Provided text>

::::::

HUNTINGTON, W.Va. -- In the emergency room at Cabell Huntington Hospital, Dr. Allen Holmes sees patients jump off the bed at the lightest touch to their backs. He hears bizarre excuses.
"My doctor is out of the country for two years," they say. "My dog ate my pain medication."
They check in to the ER for one reason: They want pills.
As head of the hospital's emergency department, Holmes finds himself on the front lines of West Virginia's prescription drug abuse epidemic. In the four years since he's been doing this work, he's watched it get worse.
He sees people in their early 20s whose doctors have prescribed them the highest possible doses of narcotic painkillers. He sees old people trying to play the system. He suspects some are addicted, while others want to sell the pills to make ends meet.
Holmes thinks he's too skeptical sometimes.
"And I feel bad about that," he said. "But on the other hand, I feel like I would be contributing to the problem if I leaned too far the other way."
Some West Virginia doctors have been accused of running alleged "pill mills" where people get addictive medications without proper exams.
Well-meaning providers are grappling with a host of challenges in prescribing powerful prescription drugs.
"It's really a complicated issue because we need to have balance," said Dr. Alvin Moss, director of the Center for Health Ethics and Law at West Virginia University and the West Virginia Center for End-of-Life Care.
These medicines help cancer patients suffer less, he said. They help elderly people die with their pain controlled.
The drug abuse epidemic, though, has made some doctors afraid to prescribe them.
"I talk to a lot of doctors now who say, 'I just don't prescribe opioids in my practice," Moss said.
There's no question, though, that West Virginia's consumption of the most abused opiate painkillers has skyrocketed over the past decade.
A Gazette review of data from the federal Drug Enforcement Agency, combined with Census figures, shows that between 1999 and 2009, West Virginia's per capita consumption of these drugs has soared:
* Oxycodone: 294 percent increase
* Hydromorphone: 319 percent increase
* Hydrocodone: 296 percent increase
* Fentanyl: 348 percent increase
* Morphine: 199 percent increase
* Methadone: 462 percent increase
Consumption of two opiate drugs -- codeine and meperidine -- declined by about 50 percent each during the time period. Many hospitals have stopped using those drugs because of side effects, Moss said.
Data for every state could not be obtained from the DEA for this time period. But West Virginia's not the only place with a growing demand for pain medicine.

::::::

Brief> Please echo the part of the article on prescription drug abuse in West Virginia from "Well-meaning providers are" up to and including "the past decade.". The records below the article were taken from a separate source.

Items from a dataset:

::::::

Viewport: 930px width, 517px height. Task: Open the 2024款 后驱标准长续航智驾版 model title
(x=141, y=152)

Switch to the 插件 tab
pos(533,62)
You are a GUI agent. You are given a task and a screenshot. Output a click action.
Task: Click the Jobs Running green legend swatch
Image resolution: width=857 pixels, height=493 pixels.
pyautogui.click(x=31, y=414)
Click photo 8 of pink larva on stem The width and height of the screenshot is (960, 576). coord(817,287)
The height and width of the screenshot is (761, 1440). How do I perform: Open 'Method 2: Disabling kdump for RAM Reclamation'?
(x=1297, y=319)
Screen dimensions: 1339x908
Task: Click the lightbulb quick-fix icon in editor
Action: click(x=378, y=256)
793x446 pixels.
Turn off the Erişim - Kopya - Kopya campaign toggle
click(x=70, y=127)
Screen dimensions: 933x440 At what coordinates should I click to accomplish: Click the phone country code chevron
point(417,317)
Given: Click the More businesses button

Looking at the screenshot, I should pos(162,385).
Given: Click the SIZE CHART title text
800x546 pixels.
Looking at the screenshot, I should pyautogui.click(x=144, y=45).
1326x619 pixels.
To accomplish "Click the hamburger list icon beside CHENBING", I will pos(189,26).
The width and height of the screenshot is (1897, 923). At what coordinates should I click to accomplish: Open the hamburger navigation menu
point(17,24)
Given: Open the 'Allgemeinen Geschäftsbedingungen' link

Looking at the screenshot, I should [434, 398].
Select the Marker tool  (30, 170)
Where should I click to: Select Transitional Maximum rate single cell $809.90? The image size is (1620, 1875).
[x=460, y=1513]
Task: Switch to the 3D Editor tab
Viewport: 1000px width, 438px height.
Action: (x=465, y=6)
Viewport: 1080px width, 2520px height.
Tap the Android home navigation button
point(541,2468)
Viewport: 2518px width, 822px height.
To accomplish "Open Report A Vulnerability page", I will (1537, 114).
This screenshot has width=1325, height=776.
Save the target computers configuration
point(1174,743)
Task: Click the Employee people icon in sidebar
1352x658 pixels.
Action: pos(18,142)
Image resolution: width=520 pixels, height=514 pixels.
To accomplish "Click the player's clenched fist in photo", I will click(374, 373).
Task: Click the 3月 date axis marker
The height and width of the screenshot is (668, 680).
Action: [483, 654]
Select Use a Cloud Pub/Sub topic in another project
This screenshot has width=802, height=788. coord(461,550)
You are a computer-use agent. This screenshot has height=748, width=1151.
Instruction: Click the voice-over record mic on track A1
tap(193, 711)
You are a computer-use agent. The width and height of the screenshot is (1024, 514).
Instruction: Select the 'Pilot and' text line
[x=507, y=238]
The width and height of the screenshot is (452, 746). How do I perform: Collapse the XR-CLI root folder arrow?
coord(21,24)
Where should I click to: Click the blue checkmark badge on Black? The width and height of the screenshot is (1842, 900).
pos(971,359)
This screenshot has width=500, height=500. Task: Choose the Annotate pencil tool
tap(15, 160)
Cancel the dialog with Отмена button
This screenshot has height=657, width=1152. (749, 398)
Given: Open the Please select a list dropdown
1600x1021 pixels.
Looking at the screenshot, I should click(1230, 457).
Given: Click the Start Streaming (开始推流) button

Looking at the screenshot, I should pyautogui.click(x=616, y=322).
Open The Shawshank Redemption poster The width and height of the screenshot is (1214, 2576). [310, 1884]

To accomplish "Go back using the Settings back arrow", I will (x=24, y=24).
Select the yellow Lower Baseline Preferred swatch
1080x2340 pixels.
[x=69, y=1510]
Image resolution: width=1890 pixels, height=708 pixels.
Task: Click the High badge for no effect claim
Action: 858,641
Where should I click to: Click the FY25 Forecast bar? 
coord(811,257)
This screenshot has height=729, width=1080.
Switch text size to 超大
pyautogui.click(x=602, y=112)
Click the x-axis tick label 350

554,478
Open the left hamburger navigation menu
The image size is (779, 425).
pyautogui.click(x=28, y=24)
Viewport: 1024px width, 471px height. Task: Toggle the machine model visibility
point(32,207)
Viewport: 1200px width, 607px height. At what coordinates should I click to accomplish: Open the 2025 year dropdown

::::::

Result of the exercise>
Well-meaning providers are grappling with a host of challenges in prescribing powerful prescription drugs.
"It's really a complicated issue because we need to have balance," said Dr. Alvin Moss, director of the Center for Health Ethics and Law at West Virginia University and the West Virginia Center for End-of-Life Care.
These medicines help cancer patients suffer less, he said. They help elderly people die with their pain controlled.
The drug abuse epidemic, though, has made some doctors afraid to prescribe them.
"I talk to a lot of doctors now who say, 'I just don't prescribe opioids in my practice," Moss said.
There's no question, though, that West Virginia's consumption of the most abused opiate painkillers has skyrocketed over the past decade.